Diz-se coisas como que, "o subsídio do BNDES às compras de caminhões criou um estímulo com uma base falsa à compra de caminhões, uma distorção na economia, fazendo com que mais pessoas comprassem caminhões do que comprariam sem essa distorção, aumentando a concorrência entre eles, reduzindo o que podem cobrar, e aumentando seus custos."
Em que difere, nessas conseqüências, uma redução do preço de compra de caminhões e uma esperada "compra excessiva" deles, dada por subsídio estatal, versus uma redução similar dada pela entrada de caminhões importados mais baratos, ou mesmo preços reduzidos pela indústria local, por qualquer razão não-subsidiada?
Com ou sem indução estatal, qualquer aumento exógeno na dotação disponível de qualquer fator de produção vai levar a um aumento de demanda nesse fator. Isso pode levar a sobreinvestimento, se o mecanismo de equilíbrio no mercado de fatores por efeito substituição não funcionar. O sobreinvestimento, numa economia não dirigida, pode existir apenas por erros dos participantes do mercado, não por erros de planejamento central.
Mas o efeito é o mesmo, não? Então a mesma lógica que diz que esse tipo de subsídios são indesejáveis pode ser usada para no mínimo embasar uma "cautela protecionista," como reduzindo tarifas de importação de maneira gradual de modo a evitar esse efeito análogo ao do subsídio estatal.
Se não me engano o acordo UE-MS tem alguns aspectos "graduais," não é uma abertura total súbita. Ao menos em questões como propriedade intelectual/marcas, e/ou especificamente aquelas adjetivações regionais como "Champagne," parmesão, etc.
A proposta de reforma tributária em passo mais acelerado também dispõe de uma gradualidade para não quebrar as pernas de quem investiu baseado nos custos implícitos com a estrutura tributária atual, o que também tem alguma analogia.
Anti-truste também.
O planejamento central transforma um problema em dois. Ademais, os pequenos erros localizados não se multiplicam para algo maior, como será demonstrado no exemplo descrito a seguir.

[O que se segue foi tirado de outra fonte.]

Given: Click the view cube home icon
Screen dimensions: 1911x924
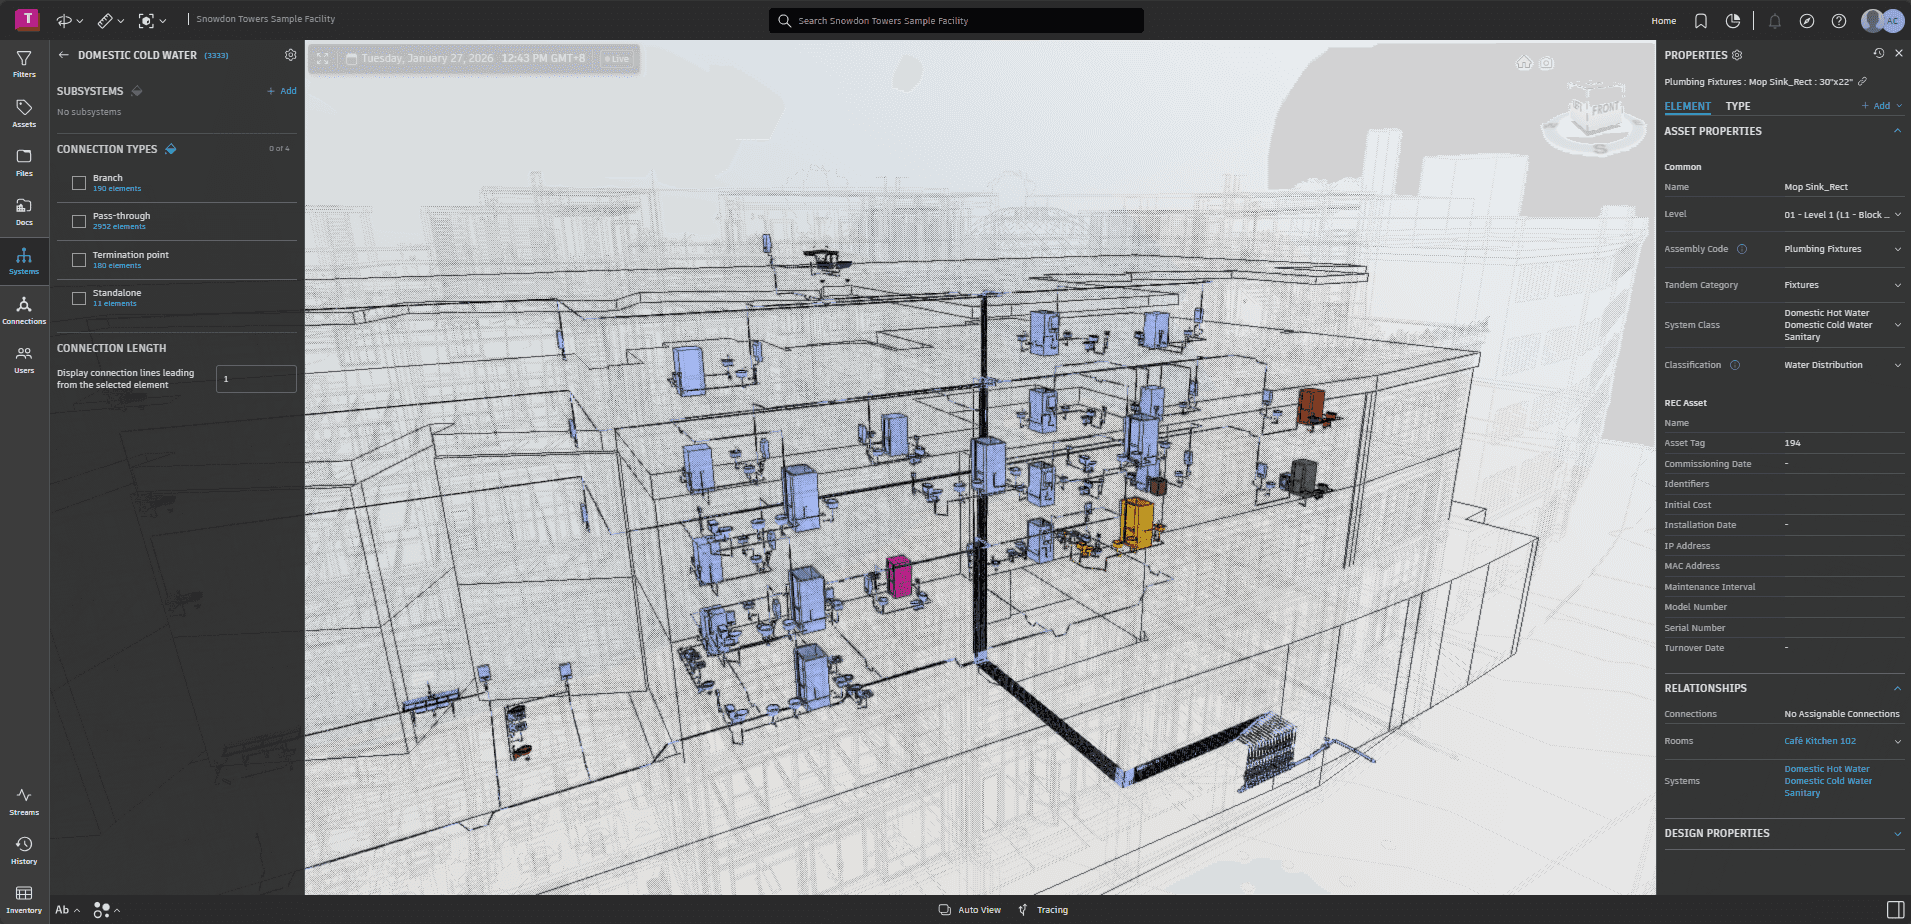Looking at the screenshot, I should pyautogui.click(x=1524, y=63).
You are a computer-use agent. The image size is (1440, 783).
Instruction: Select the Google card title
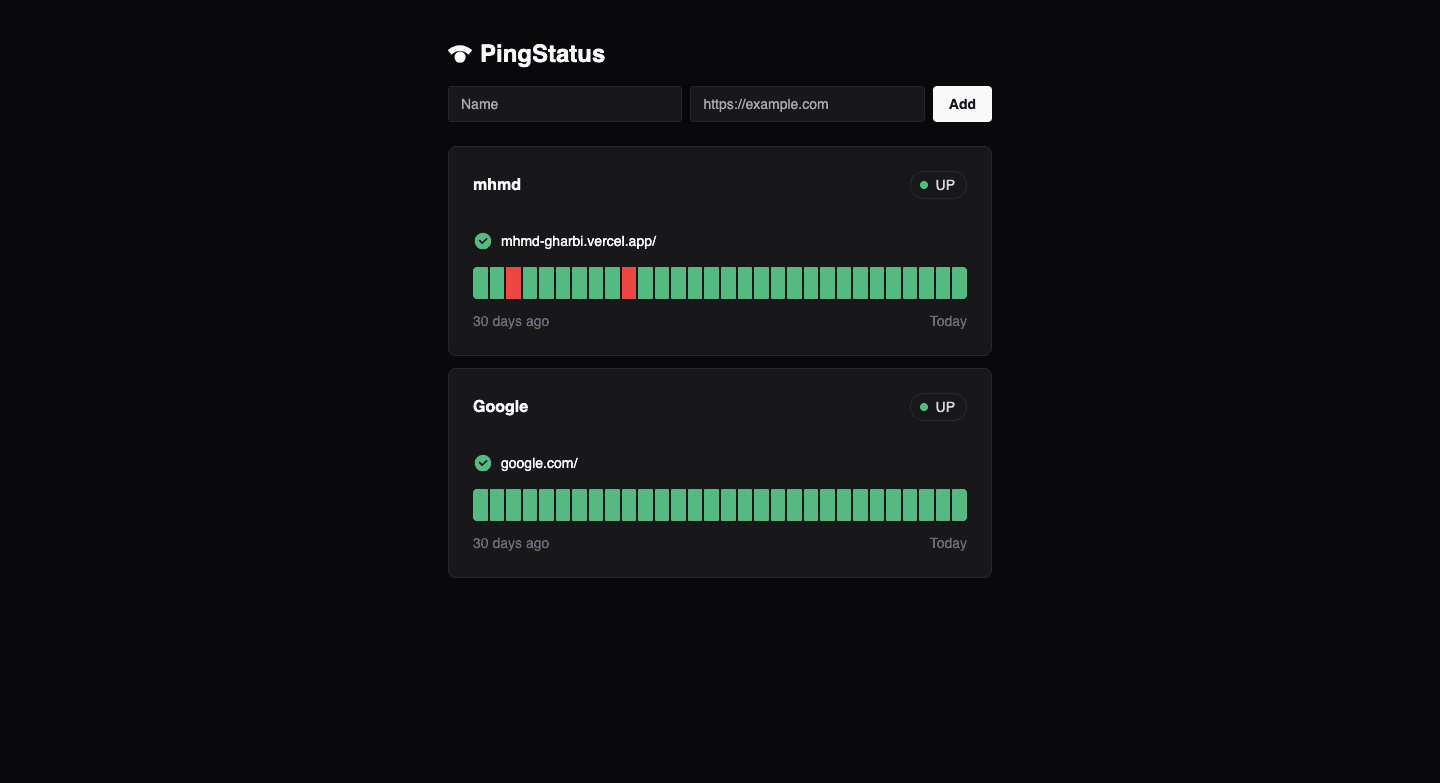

Outra vantagem de não subsidiar investimento é que ninguém veria a sua ação como a de um integrante de um programa social do qual o governo teria obrigação de agir como salva-vidas. Assim, cada um assumiria os riscos que correu; os sistemas teriam mais oportunidades de aprender por tentativa e erro. Do lado oposto, tem-se a espiral de erros centralizados grandes e intervenções ingênuas, como a que o economista Samuel Pessoa descreveu: "Como acontece com frequência no Brasil, tentou-se empurrar o prejuízo para outros. Nesse caso, aos concessionários de rodovias. O Ministério dos Transportes reduziu o pedágio —sob certas circunstâncias— pago pelos caminhoneiros. Essa redução do pedágio gerou quebra contratual nas rodovias operadas pela iniciativa privada, e o tema foi judicializado: as concessionárias entraram com um pedido de reequilíbrio econômico financeiro do contrato. Baita confusão!"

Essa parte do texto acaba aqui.